> [Required action]
In the records below, the line with "GraphTransferGraphInputNodeInfo (614, 478)" opens the range and the line with "[پیوند را در این بخش کپی کنید: انتزاعی عمومی int" closes it; print that range exactly and nothing else.

[Saved data entries]
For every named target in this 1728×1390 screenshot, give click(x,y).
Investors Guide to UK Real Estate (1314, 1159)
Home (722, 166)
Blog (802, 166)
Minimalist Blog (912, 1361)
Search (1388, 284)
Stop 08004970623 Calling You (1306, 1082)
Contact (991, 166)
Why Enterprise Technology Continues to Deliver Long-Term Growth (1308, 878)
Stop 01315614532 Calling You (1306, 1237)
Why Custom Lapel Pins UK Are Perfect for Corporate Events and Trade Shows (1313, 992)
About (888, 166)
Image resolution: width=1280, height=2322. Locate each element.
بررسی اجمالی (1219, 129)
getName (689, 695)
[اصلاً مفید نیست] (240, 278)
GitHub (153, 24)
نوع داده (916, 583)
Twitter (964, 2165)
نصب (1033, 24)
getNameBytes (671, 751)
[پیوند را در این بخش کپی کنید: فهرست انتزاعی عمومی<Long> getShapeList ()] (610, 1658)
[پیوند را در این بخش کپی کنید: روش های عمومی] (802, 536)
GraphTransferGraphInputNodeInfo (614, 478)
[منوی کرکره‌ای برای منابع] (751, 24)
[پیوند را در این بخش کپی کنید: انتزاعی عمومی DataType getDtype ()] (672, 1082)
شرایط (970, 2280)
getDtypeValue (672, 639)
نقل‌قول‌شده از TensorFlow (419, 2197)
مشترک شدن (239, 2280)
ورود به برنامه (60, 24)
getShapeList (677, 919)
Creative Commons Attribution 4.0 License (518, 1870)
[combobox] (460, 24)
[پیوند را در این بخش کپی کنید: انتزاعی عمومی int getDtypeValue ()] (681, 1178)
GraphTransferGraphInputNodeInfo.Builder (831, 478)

> [Answer below]
GraphTransferGraphInputNodeInfo (614, 478)
[منوی کرکره‌ای برای منابع] (751, 24)
[پیوند را در این بخش کپی کنید: انتزاعی عمومی DataType getDtype ()] (672, 1082)
شرایط (970, 2280)
getDtypeValue (672, 639)
نقل‌قول‌شده از TensorFlow (419, 2197)
مشترک شدن (239, 2280)
ورود به برنامه (60, 24)
getShapeList (677, 919)
Creative Commons Attribution 4.0 License (518, 1870)
[combobox] (460, 24)
[پیوند را در این بخش کپی کنید: انتزاعی عمومی int getDtypeValue ()] (681, 1178)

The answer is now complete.